Talking to the Animals


John's ChickenJust before my senior year of college, some of the students at the barn had an animal communicator come out to talk to the horses. There were a few good stories that came out of this experience, but the one that stood out was that of a little Morgan gelding named John. John told the animal communicator that at his old farm, he’d had a chicken. He said he missed his chicken, and asked if he could have one.

Deciding there was nothing to lose, the professor in charge obliged, and soon John had his own chicken named J.C. (for “John’s Chicken”). John seemed thrilled to have that chicken in his life. As a skeptic, I’d like to say that this was an odd and lucky shot in the dark on the communicator’s part. I’ll never know for sure. Unfortunately, J.C. wandered into a neighboring stall one day, and the resident horse did not share John’s affection for fowl. J.C. got trampled, and while he did survive the ordeal, it was decided that he should retire to the safety of a student’s family farm. Poor John was left chickenless once again.
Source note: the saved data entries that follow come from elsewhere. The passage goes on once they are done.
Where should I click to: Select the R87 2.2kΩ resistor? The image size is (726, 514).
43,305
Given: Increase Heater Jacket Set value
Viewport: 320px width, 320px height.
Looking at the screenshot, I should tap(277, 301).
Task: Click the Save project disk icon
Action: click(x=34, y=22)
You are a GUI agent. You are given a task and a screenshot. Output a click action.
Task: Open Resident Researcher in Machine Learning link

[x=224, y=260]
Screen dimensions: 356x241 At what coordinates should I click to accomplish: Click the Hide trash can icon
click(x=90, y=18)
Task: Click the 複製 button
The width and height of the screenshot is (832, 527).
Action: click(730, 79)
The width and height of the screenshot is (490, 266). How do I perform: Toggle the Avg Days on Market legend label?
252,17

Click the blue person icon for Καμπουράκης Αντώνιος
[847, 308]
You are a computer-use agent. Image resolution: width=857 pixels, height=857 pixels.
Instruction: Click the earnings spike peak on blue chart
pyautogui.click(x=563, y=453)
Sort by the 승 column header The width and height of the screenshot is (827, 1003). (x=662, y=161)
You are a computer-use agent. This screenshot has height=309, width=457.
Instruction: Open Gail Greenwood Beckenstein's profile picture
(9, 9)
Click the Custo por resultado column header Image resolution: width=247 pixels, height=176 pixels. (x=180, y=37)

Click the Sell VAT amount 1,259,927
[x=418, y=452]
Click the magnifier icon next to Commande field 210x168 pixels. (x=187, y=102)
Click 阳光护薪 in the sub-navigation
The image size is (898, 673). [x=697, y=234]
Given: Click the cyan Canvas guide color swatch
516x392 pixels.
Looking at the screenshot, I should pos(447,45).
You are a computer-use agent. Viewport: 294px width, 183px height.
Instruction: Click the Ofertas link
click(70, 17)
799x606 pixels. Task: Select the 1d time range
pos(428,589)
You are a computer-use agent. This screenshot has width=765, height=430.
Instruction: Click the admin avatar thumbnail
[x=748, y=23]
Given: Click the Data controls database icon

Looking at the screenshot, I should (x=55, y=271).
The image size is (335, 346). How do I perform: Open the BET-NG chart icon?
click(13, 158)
You probably know a few horse owners with similarly entertaining anecdotes about an animal communicator knowing something she just couldn’t possibly have guessed. Although horse people tend to be pragmatic, the desire to know what our horses truly think and feel about their jobs, their lives, and us is pretty strong. When someone suggests throwing a barn party and bringing out a horse psychic, even the most skeptical among us is usually game to try it out, if just for a laugh.

But is there any reality or value to be gained from employing the services of an animal communicator, or is it akin to hiring a magician for your kid’s birthday? It wouldn’t be hard for an observant person to come out, tell a horse owner what she wants to hear, feed off her reactions to vague statements, and put on a pretty good show, no psychic powers necessary. Then there’s the flip side. What about when the psychic tells you something you don’t want to hear?


What Does the Horse Say?

When my riding instructor announced that there would be an animal communicator at the barn’s Christmas party last winter, I was curious to see what it was all about. Latifa Meena, a Louisville-based animal communicator who lists appearances on MTV and Call of the Wild on her résumé, came out to the farm to provide some insights about a few of the animals. While speaking with a friendly old Golden Retriever, she mentioned to his human that he would be “crossing” (dying) within the next year. I didn’t know the dog personally, and I thought I was a complete skeptic, but I found myself quite upset by this. If that were my dog, I thought, I wouldn’t want to know about any crossing. I’d want to remain blissfully ignorant. And sure enough, I found out that he did “cross” a few months later.

I had that in mind when I contacted Latifa this summer to have her chat with my Morgan gelding, Snoopy. He’s still a pretty robust guy, but at 26, he’s slowing down and has some age-related wear and tear. I tried not to focus on that. After all, there are a lot of other things I would like to know about Snoopy. Is he happy with his current job of light hacking, or is he bored? Would he rather be retired completely? And why won’t he ever let anyone catch him in the pasture?

Nevertheless, when Latifa first asked if I had any questions, I went straight to my worries and asked how he was feeling physically. She reported back that he had good days and bad days, and that sometimes his feet hurt. He’d had some issues with hoof soreness in the past, so this wasn’t a surprise. But Snoopy’s question in response was unexpected.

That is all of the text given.